Стипльчез у нас был редкостью, охота сугубо английская: скакать напролом через поля и заборы от стипля до стипля – от колокольни до колокольни. В современных условиях это ипподромная скачка на длинную дистанцию с препятствиями головоломными. Препятствия – "мертвые", не рассыпаются, как на конкуре, от удара копытами. Падает лошадь, с ней вместе – всадник, падает, бывает, и под лошадь. Чемпион в стипльчезе и детективе Дик Френсис за свою скаковую карьеру получил четырнадцать переломов. Наш участник классического стипльчеза в Ливерпуле Виктор Прахов упал, к счастью, не убился и даже сумел опять сесть в седло и продолжать скачку, упорство и отвагу нашего отчаянного Прахова приветствовала публика, но остался Виктор далеко сзади. С ним вместе скакал Борис Пономаренко. Рассказ Бориса я слышал. Он не столько рассказывал, сколько делал большие глаза и крутил головой: погибель! На Эйнтри, как называется ипподром в Ливерпуле, мне бывать не приходилось, видел я средней трудности стипльчез в Мериленде, однако при воспоминании об этом тоже тянет крутить головой: как они не падали, непостижимо. Сами же англичане, хотя это против их правил, изменили традиции, упростив некоторые препятствия, иные и вовсе убрали. Насколько труден был наш Красносельский стипльчез говорит статистика: из двадцати семи участников скачки, послужившей Толстому (со слов Оболенского) источником для "Анны Карениной", до конца добралась лишь третья часть участников.
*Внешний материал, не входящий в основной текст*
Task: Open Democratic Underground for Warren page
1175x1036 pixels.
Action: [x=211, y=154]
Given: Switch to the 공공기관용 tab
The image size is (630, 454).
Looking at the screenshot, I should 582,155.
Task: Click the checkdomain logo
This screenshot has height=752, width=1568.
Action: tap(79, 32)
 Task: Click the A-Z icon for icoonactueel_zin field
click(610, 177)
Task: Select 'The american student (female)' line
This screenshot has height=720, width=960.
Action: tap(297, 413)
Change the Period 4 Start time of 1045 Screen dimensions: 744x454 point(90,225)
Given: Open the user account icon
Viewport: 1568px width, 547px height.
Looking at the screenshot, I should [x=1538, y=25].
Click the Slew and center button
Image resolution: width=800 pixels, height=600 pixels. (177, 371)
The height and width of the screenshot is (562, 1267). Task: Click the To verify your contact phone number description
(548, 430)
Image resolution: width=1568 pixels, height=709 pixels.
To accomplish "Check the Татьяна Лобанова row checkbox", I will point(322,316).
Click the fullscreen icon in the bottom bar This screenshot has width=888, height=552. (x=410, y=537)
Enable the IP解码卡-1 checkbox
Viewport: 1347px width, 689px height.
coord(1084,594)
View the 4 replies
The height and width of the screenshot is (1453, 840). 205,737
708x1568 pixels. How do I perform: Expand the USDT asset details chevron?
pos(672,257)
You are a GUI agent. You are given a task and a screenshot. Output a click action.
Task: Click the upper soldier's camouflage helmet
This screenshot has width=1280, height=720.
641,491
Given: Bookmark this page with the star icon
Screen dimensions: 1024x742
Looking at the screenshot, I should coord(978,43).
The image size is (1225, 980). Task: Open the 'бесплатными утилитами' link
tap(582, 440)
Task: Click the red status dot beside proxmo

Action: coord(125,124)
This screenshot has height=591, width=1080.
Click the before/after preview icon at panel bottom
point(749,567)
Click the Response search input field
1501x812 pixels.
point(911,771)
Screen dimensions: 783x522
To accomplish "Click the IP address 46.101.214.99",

Рукопись Липпинга пришлось вернуть ему, и что с этой замечательной работой стало, я не знаю. Рукопись воскрешала сведения, казалось бы, совершенно утраченные. Одним из источников автору служили воспоминания толстовского друга-информатора, всё того же Оболенского, который вспоминал, как Сухово-Кобылин взял приз в Москве на Щеголе. Лошадь была чужая, мечта Сухово-Кобылина, по Липпингу, как я помню, заключалась в том, чтобы заиметь свою лошадь и выиграть Императорский. На это ушло тринадцать лет, семь лет из этого срока оказались для всадника хождением по мукам. Те же годы и те же муки сделали его писателем. "Что без страданий жизнь поэта?" Потеря для конного спорта – приобретение для литературы. Известно: искусство не жизнь!
По меньшей мере пять книг, не считая статей, в том числе книга, написанная моим соучеником по Университету Станиславом Рассадиным, освещают тяжелейшие и плодотворнейшие годы в жизни Сухово-Кобылина. Но я позволю себе в этом пункте вторгнуться со своими воспоминаниями. Сколько я себя помню, помню дом, где разыгралась сухово-кобылинская трагедия. Это небольшой ампирный особняк на углу Нарышкинского сквера, в Москве на Страстном бульваре. Бульвара давно нет, "бульваром" называется улица. Во времена Сухово-Кобылина это была Сенная площадь, а сквер – часть городской усадьбы Нарышкиных. Почти всё существование наше, живших по другую сторону Страстного, от рождения связывалась с этим сквером – младенцы в колясочке, подростки, сдающие нормы БГТО по бегу, первые романтические прогулки и т. д. Дома № 9 не отличали мы среди других домов до старших классов школы. Трилогию Сухово-Кобылина мы тогда не проходили, но некоторые из нас узнали, что в этом доме была убита гражданская жена Сухово-Кобылина, француженка Симон Диманш. Кто убил?
Сейчас среди некоторых авторов распространилось в отношении к Сухово-Кобылину, по-моему, лакейское умиление перед барином, за стулом которого тем же авторам, быть может, пришлось стоять, не изменись круто ход нашей истории. Но с другом Стаськой готов я согласиться: убийцей своей любовницы Сухово-Кобылин, допустим, не был, однако он, конечно, явился истинным виновником её гибели.